Involvement in family law proceedings can be a very stressful time for both parents and children. As the family structure takes on a new form, there can be significant conflict within families which in turn take a toll on a person’s mental health and wellbeing.
Psychologists and counsellors therefore play a unique role in supporting parties involved in family conflict. To empower these practitioners to engage in best practice, a knowledge of the family law system can be invaluable.
Reaching agreement on parenting
When parents separate, there are a variety of paths they can go down to reach agreement. If parties are successful in reaching agreement, they can formalise the agreement with consent orders or a parenting plan.
“Kitchen Table Negotiation”: This is where parents reach agreement between themselves, without the need for outside assistance.
Family Dispute Resolution: If parents can’t agree between themselves, the next option is usually family dispute resolution (FDR). Parents in dispute who want to go to Court must first attend FDR and obtain a Section 60I certificate.
Negotiation between Lawyers: When FDR proves unsuccessful, parties often instruct lawyers to negotiate on their behalf. This negotiation takes place usually through written correspondence, or sometimes through a round table conference.

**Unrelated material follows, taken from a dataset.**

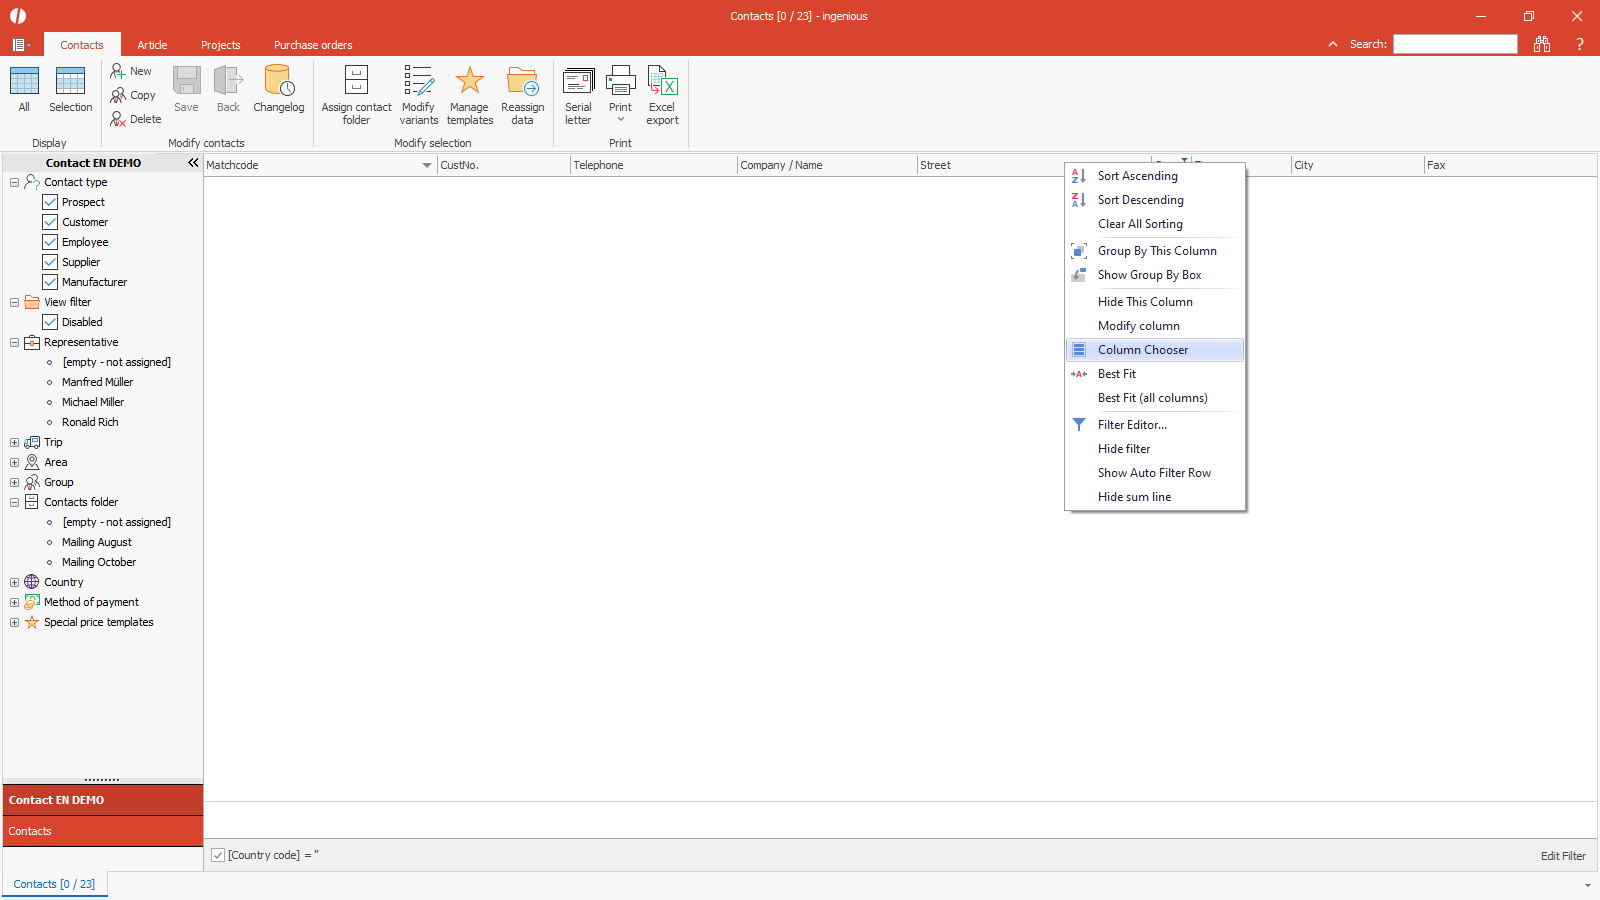Create a New contact
Image resolution: width=1600 pixels, height=900 pixels.
131,71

Collaboration: Collaboration is a popular form of dispute resolution whereby parties and their lawyers work together in a transparent form of negotiation, often with the assistance of a collaboratively trained mental health professional.
The main difference between collaboration and mediation is that when parties commence collaboration they enter into an agreement not to litigate their matter. If the collaboration fails and parties do turn to the Court, the lawyers who represented them in the collaboration cannot act for them in the litigation.
Making a Court Application: The final option for parents who are unable to resolve their dispute is to go to Court. Both courts are very busy. In Melbourne for example, parents will probably have their matter listed for a First Interim Hearing approximately 6-8 weeks from the date of filing and they could be waiting over 12 months for a Final Hearing (Trial).
In a number of matters, Interim Orders also enable a “testing period” for arrangements so that further evidence can be gathered often by way of a family report.
Parenting Orders are made by the Court and deal with matters such as the living arrangements for a child, the time or communication the child is to have with the other party and other persons, the allocation of parental responsibility and any other aspect of a child’s care, welfare and development.
They can be made by consent of the parties or following litigation. Either way, when making parenting orders, the paramount consideration of the Court is to make arrangements which are in the best interest of the children.
In determining a child’s best interests, the Court’s primary considerations are:
- The benefit to a child of having a meaningful relationship with both parents; and
- The need to protect children from physical or psychological harm, from being subjected to or exposed to abuse, neglect or family violence.
The secondary considerations are many, including:
- Any views expressed by a child, in light of the child’s maturity
- A child’s relationship with each parent and other relatives or persons
- The likely effect of any changes in the child’s circumstances
- The practical difficulty of a child spending time with and communicating with a parent
- The capacity of each parent to provide for the needs of a child
- A child’s maturity, sex, lifestyle and background (including culture and traditions)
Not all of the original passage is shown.